# [GIVEN INSTRUCTION 1]
According to the page on 2024 in Finland, what share of the vote did Alexander Stubb receive in the second round of the presidential election?
[start of PROVIDED TEXT]
- Decades:: 2000s; 2010s; 2020s;
- See also:: Other events of 2024; Timeline of Finnish history;

= 2024 in Finland =

Events in the year 2024 in Finland.
== Incumbents ==

- President: Sauli Niinistö (until 1 March); Alexander Stubb onwards
- Prime Minister: Petteri Orpo
- Parliament: 2023–2027 Eduskunta/Riksdag
- Speaker of the Parliament: Jussi Halla-aho

==Events==
===January===
- 28 January – 2024 Finnish presidential election (first round): Former prime minister Alexander Stubb and former foreign minister Pekka Haavisto advance to the runoff vote.

===February===
- 11 February – 2024 Finnish presidential election (second round): Alexander Stubb is elected President of Finland with 51.6% of the vote.

===March===
- 1 March – Alexander Stubb takes office as the 13th President of Finland.

===April===
- 2 April – Viertola school shooting; Three 12-year old children are shot, one of them fatally, in a school shooting in Vantaa. The suspect, who is also a 12-year old, is arrested.
- 13–14 April – Evacuations are ordered in parts of Northern Ostrobothnia due to flooding caused by the spring thaw.
- 26 April – Finns Party MP Timo Vornanen is arrested by police on suspicion of firing a gun inside a nightclub in Helsinki.

===June===
- 6–9 June – 2024 European Parliament election: The Left Alliance and the National Coalition Party emerge as the largest parties in the Finnish contingent to the European Parliament.

===July===
- 12 July – The Eduskunta votes 167-31 to approve a bill allowing the Finnish Border Guard to turn away third-country migrants trying to enter from Russia and reject their asylum applications on national security grounds. The bill is signed into law by President Alexander Stubb on 16 July.
- 26 July – Finland reports that a Russian Navy vessel from its Baltic Sea fleet trespassed on its territorial waters in the eastern Gulf of Finland.

===October===
- 16 October – A World War II-era North American T-6 Texan trainer aircraft crashes into a forest near Räyskälä Airfield, killing its two German pilots.
[end of PROVIDED TEXT]
[start of EXTRACTED MATERIAL]
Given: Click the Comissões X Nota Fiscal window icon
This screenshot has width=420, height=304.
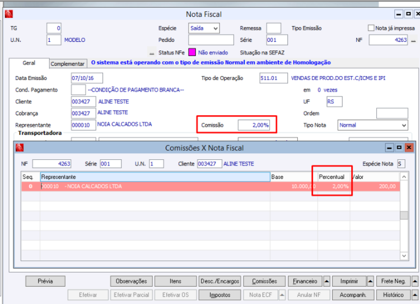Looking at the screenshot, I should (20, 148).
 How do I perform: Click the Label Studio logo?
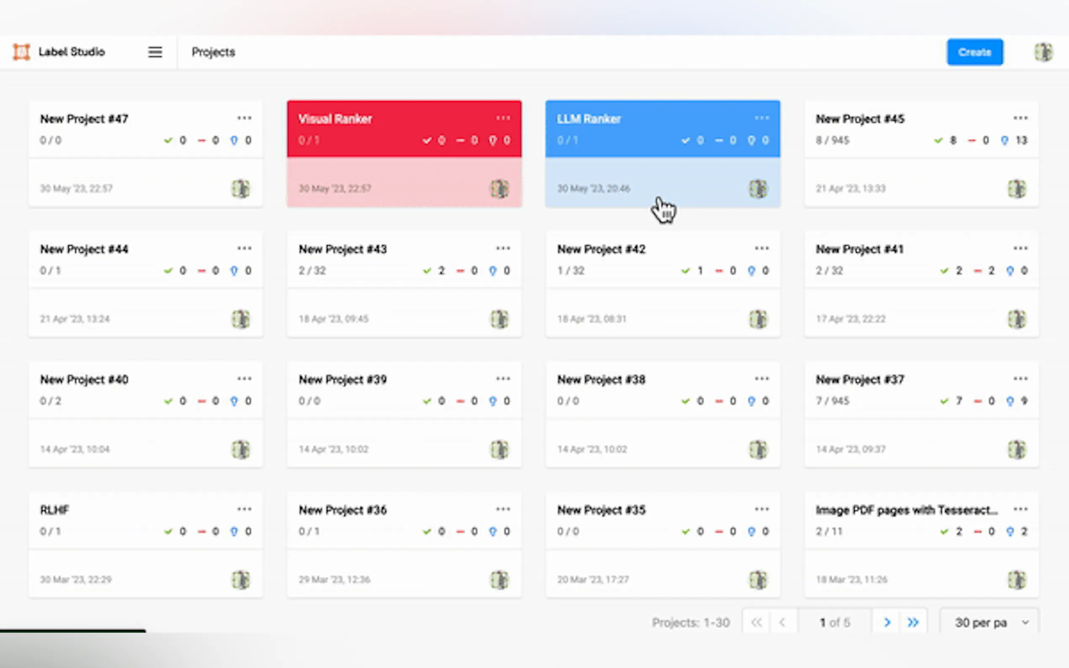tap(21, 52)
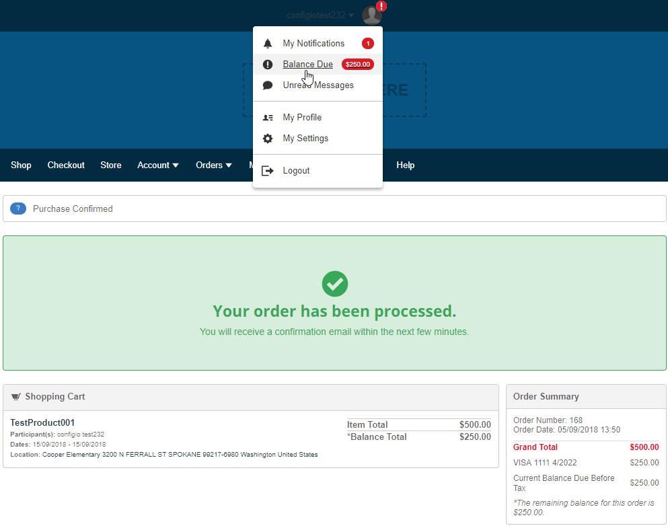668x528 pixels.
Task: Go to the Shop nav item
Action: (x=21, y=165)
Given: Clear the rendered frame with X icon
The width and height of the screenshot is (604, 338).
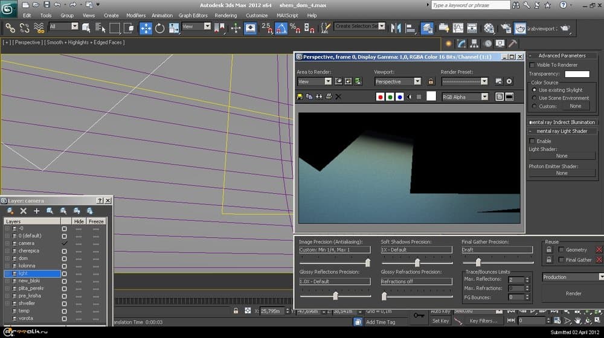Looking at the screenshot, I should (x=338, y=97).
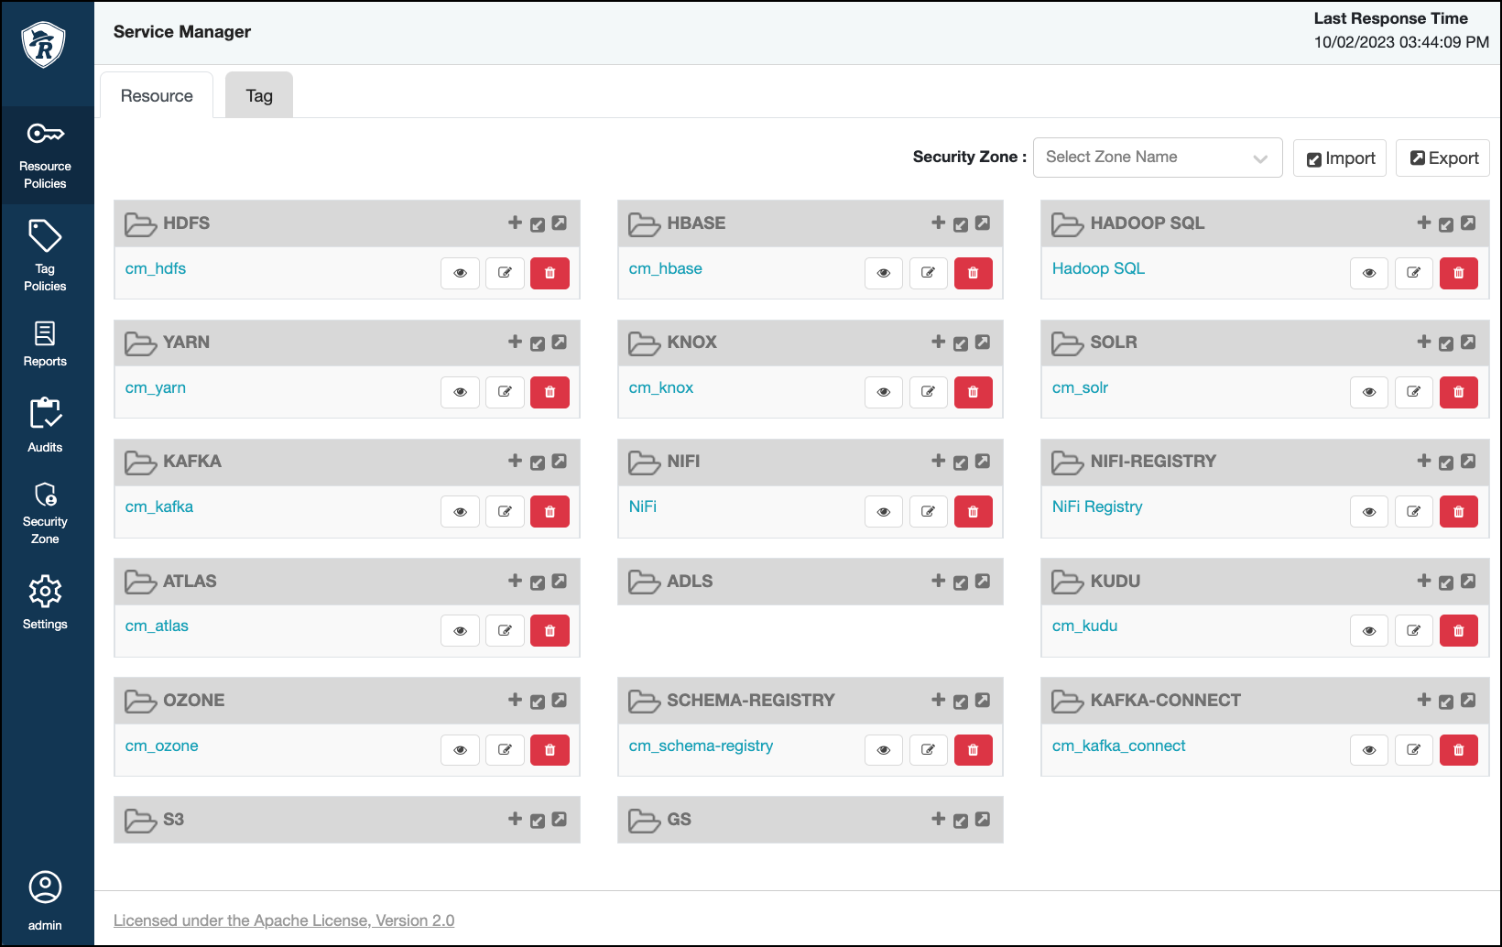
[end of EXTRACTED MATERIAL]
# [GIVEN INSTRUCTION 2]
Please copy out the entries word for word, starting with the first line of the entries and going on through the line that contains "Action: (x=21, y=165)". Leave the pictures out of your copy.

# [WORKED SOLUTION 1]
51.6% of the vote.

# [WORKED SOLUTION 2]
Given: Click the Comissões X Nota Fiscal window icon
This screenshot has width=420, height=304.
Looking at the screenshot, I should (20, 148).
 How do I perform: Click the Label Studio logo?
tap(21, 52)
668x528 pixels.
Task: Go to the Shop nav item
Action: (x=21, y=165)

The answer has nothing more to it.